Oui, et c'est un outil de diagnostic précieux — avec ses précautions de lecture. La jauge donne l'épaisseur résiduelle du système en place : comparée aux épaisseurs d'origine (si le dossier existe) ou aux valeurs typiques du système identifié, elle renseigne sur l'usure et les zones amincies. Les limites : sans dossier d'origine, on mesure un état sans référence ; les multicouches anciens et les reprises successives brouillent l'interprétation ; et l'épaisseur ne dit rien de l'adhérence ni de ce qui se passe dessous — un film épais peut recouvrir une corrosion active. Le DFT ancien se lit donc en faisceau : avec l'inspection visuelle, les sondages d'adhérence et l'historique du support.
Pourquoi les fiches techniques donnent-elles un rendement théorique qui ne colle jamais au chantier ?
Parce que le rendement théorique est une donnée de formulation — surface couverte par litre à l'épaisseur nominale, film parfait, zéro perte — et que le chantier est une réalité : pertes de pulvérisation, rugosité du support qui « boit » les premiers microns (le volume mort du profil de décapage), sur-épaisseurs locales inévitables, formes complexes.
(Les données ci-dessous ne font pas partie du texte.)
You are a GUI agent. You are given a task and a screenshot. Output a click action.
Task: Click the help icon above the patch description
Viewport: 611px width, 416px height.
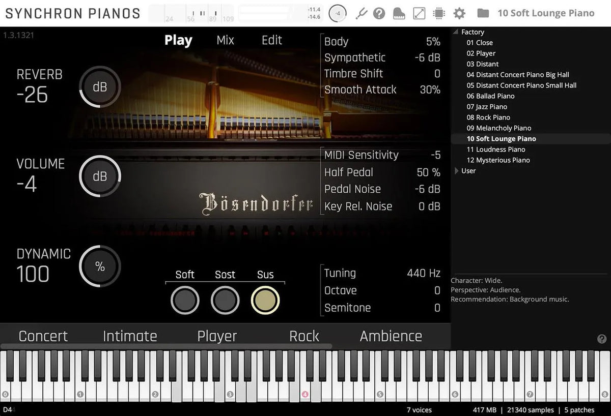coord(602,338)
L'écart entre théorique et pratique n'est pas une anomalie, c'est un coefficient à connaître — il dépend du mode d'application et de la géométrie. La lecture utile : le rendement théorique sert à comparer des produits entre eux ; le rendement pratique, issu de l'expérience, sert à acheter la bonne quantité. Confondre les deux fait des chantiers à court de peinture — qui finissent, comme par hasard, sous le DFT minimum.